- **Saved data entries**:
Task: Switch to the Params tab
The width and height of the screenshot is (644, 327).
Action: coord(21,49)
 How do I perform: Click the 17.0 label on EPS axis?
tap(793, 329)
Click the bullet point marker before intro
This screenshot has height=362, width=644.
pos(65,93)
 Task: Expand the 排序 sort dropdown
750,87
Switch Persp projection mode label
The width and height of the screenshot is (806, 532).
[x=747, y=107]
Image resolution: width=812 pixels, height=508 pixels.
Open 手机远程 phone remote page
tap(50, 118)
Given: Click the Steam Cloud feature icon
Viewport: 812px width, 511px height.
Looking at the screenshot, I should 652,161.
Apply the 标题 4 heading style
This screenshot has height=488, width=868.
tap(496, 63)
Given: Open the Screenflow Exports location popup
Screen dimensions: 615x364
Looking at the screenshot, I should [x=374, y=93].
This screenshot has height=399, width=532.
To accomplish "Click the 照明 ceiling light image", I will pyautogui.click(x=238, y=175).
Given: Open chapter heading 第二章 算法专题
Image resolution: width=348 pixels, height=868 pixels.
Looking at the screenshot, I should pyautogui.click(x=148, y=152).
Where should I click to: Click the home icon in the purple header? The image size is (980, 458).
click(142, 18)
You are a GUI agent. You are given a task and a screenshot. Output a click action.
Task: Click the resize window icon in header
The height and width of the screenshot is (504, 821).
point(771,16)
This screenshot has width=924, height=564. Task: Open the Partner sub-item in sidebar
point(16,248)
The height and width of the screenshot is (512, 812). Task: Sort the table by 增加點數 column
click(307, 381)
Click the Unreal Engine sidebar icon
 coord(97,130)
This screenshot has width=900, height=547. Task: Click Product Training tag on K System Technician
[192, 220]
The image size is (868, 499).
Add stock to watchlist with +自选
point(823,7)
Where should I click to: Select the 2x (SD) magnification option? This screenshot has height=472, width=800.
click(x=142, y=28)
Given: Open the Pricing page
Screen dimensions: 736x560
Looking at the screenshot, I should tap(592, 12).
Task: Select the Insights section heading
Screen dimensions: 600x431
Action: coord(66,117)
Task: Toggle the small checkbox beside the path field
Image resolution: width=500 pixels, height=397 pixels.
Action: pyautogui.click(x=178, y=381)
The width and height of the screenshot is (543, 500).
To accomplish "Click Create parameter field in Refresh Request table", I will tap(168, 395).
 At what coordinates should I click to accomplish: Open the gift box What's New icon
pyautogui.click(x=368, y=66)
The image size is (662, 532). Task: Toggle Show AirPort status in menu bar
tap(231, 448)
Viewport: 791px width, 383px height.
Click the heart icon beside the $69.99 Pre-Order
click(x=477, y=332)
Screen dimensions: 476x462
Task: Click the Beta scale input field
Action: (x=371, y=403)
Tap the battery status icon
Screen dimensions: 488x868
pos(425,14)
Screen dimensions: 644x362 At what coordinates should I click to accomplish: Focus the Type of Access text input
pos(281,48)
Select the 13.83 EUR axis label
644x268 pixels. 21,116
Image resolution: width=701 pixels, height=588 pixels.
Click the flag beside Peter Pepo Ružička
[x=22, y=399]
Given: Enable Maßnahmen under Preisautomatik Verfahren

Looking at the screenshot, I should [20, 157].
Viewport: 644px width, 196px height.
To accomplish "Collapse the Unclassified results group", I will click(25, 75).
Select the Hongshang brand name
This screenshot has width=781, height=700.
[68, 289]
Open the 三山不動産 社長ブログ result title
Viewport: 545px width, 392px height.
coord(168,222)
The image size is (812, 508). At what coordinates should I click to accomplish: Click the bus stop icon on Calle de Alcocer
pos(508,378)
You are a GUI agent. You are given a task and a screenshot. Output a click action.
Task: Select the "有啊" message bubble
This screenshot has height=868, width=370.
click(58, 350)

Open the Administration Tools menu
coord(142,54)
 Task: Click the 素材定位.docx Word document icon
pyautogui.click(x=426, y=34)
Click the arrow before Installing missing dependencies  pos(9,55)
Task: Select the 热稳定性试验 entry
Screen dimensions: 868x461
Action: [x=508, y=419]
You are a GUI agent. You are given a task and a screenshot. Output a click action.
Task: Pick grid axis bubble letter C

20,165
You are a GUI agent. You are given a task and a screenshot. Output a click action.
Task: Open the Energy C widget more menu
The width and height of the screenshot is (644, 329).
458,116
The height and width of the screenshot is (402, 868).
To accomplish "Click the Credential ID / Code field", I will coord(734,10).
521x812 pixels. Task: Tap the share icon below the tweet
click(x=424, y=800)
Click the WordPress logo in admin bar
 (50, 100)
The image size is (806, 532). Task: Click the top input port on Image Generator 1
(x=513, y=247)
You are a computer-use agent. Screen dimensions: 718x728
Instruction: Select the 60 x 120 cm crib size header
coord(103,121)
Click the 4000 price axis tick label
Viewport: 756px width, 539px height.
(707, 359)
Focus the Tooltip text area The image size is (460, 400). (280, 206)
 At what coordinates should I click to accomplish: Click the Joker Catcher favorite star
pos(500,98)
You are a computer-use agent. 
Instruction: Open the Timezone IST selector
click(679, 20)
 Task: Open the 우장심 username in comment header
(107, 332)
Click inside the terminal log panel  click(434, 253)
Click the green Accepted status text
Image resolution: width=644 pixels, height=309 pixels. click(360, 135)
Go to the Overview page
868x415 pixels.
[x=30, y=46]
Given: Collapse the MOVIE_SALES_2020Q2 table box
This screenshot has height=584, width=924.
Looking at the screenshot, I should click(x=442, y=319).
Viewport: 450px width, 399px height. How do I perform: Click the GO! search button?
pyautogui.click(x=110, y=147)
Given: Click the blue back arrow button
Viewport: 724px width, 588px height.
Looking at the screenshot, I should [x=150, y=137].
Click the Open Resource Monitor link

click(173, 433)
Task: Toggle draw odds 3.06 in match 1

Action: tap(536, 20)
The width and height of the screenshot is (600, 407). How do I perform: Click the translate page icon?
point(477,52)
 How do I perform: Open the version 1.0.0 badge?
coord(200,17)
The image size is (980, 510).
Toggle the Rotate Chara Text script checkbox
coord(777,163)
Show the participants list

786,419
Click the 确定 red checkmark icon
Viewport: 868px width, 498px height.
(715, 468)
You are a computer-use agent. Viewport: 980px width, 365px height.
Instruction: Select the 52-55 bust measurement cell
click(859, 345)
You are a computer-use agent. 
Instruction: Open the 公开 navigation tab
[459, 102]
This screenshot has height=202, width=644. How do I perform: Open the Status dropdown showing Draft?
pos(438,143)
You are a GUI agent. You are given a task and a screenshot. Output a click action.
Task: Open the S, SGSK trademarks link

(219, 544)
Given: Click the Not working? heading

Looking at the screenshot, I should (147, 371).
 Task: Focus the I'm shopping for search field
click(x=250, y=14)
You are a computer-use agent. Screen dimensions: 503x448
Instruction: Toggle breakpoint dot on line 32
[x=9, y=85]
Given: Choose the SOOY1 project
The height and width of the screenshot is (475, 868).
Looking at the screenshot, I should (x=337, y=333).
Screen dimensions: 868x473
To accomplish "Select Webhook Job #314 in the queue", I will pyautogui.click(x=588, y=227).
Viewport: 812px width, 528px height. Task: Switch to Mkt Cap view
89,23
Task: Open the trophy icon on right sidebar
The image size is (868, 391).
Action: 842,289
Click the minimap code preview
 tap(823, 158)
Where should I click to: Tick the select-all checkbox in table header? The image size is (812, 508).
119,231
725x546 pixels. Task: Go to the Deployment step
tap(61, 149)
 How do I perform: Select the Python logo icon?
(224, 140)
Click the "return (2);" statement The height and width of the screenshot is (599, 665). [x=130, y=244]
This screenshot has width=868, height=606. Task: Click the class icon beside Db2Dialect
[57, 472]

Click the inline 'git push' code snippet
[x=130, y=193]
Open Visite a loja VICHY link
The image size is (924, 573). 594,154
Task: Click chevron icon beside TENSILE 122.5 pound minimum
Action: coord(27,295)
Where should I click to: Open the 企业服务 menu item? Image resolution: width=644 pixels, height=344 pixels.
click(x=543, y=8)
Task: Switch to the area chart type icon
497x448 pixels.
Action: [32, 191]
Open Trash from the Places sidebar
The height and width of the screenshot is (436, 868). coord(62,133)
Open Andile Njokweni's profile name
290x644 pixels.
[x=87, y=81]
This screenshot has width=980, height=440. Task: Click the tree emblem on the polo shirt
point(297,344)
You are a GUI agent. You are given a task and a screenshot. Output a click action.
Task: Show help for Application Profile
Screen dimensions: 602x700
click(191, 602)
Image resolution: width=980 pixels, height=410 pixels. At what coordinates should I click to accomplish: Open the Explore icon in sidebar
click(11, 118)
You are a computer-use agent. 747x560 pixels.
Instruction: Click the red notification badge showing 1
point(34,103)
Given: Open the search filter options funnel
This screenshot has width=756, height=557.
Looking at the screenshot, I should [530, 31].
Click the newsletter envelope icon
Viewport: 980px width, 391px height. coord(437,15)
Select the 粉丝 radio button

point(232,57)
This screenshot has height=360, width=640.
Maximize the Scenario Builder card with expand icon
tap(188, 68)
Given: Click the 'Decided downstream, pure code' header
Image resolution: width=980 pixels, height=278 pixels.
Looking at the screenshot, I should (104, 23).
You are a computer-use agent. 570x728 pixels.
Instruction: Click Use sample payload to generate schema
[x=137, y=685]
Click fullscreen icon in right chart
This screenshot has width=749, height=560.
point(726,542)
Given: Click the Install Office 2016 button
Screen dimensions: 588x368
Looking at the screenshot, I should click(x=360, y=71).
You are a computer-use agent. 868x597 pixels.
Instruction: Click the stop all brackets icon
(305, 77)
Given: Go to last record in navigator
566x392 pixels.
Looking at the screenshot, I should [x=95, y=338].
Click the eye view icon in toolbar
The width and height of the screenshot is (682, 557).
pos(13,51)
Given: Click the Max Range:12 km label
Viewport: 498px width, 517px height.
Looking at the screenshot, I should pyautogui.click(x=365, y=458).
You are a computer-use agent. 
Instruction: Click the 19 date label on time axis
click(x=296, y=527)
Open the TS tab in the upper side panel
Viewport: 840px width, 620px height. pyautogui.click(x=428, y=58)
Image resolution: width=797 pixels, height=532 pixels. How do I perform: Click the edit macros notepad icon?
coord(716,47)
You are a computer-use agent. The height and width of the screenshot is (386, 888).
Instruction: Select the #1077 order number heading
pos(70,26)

- **What you will do**: Which lines above carry the string "area"? Copy those lines.

- **Completed exercise**:
Focus the Tooltip text area The image size is (460, 400). (280, 206)
Task: Switch to the area chart type icon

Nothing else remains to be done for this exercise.